WORK REQUEST: What are the lines from the one with "Screen dimensions: 1132x593" through the end of the records below, written out exactly and without the pictures?

DATA:
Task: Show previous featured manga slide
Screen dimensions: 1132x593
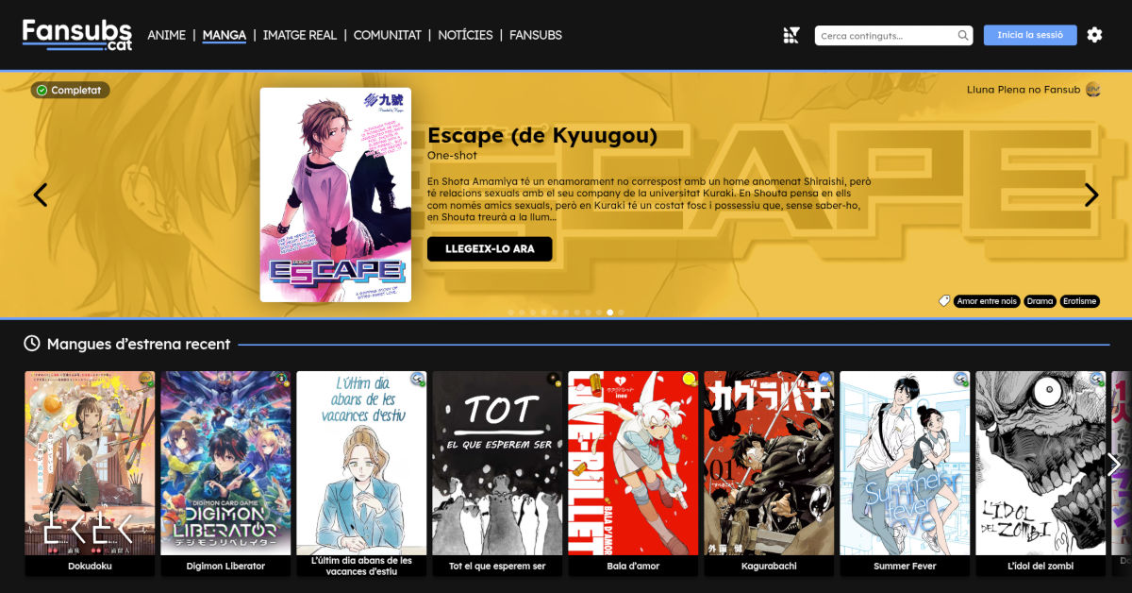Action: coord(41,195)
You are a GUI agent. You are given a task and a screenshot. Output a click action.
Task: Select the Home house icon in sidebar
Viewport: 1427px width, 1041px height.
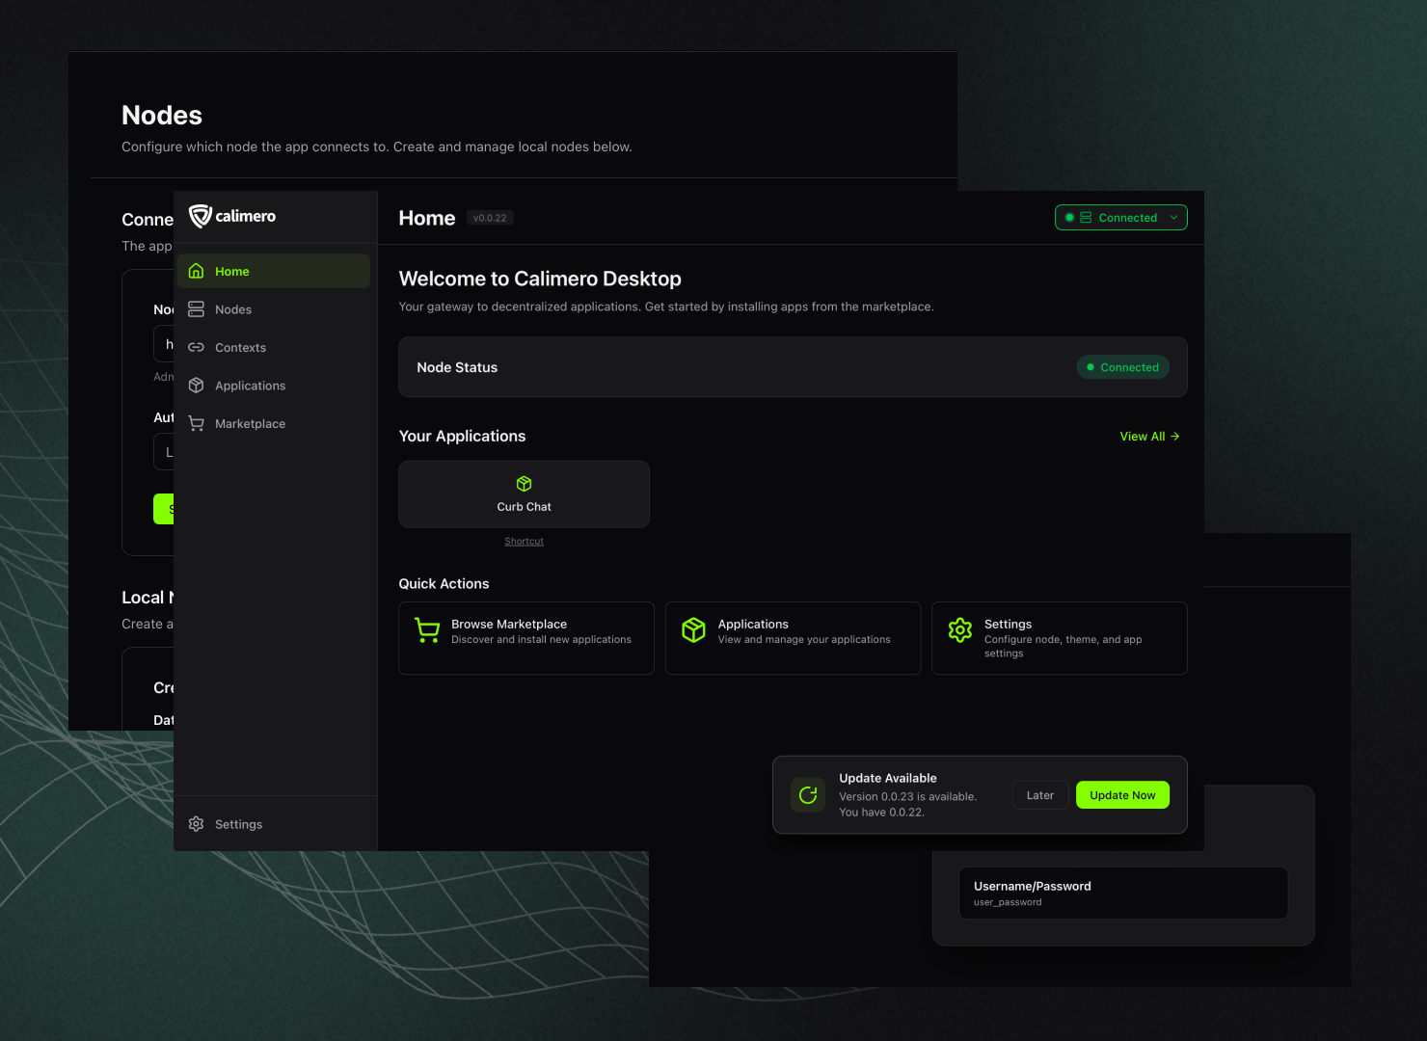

OUTPUT OF THE TASK:
Screen dimensions: 1132x593
Action: coord(41,195)
You are a GUI agent. You are given a task and a screenshot. Output a click action.
Task: Select the Home house icon in sidebar
Viewport: 1427px width, 1041px height.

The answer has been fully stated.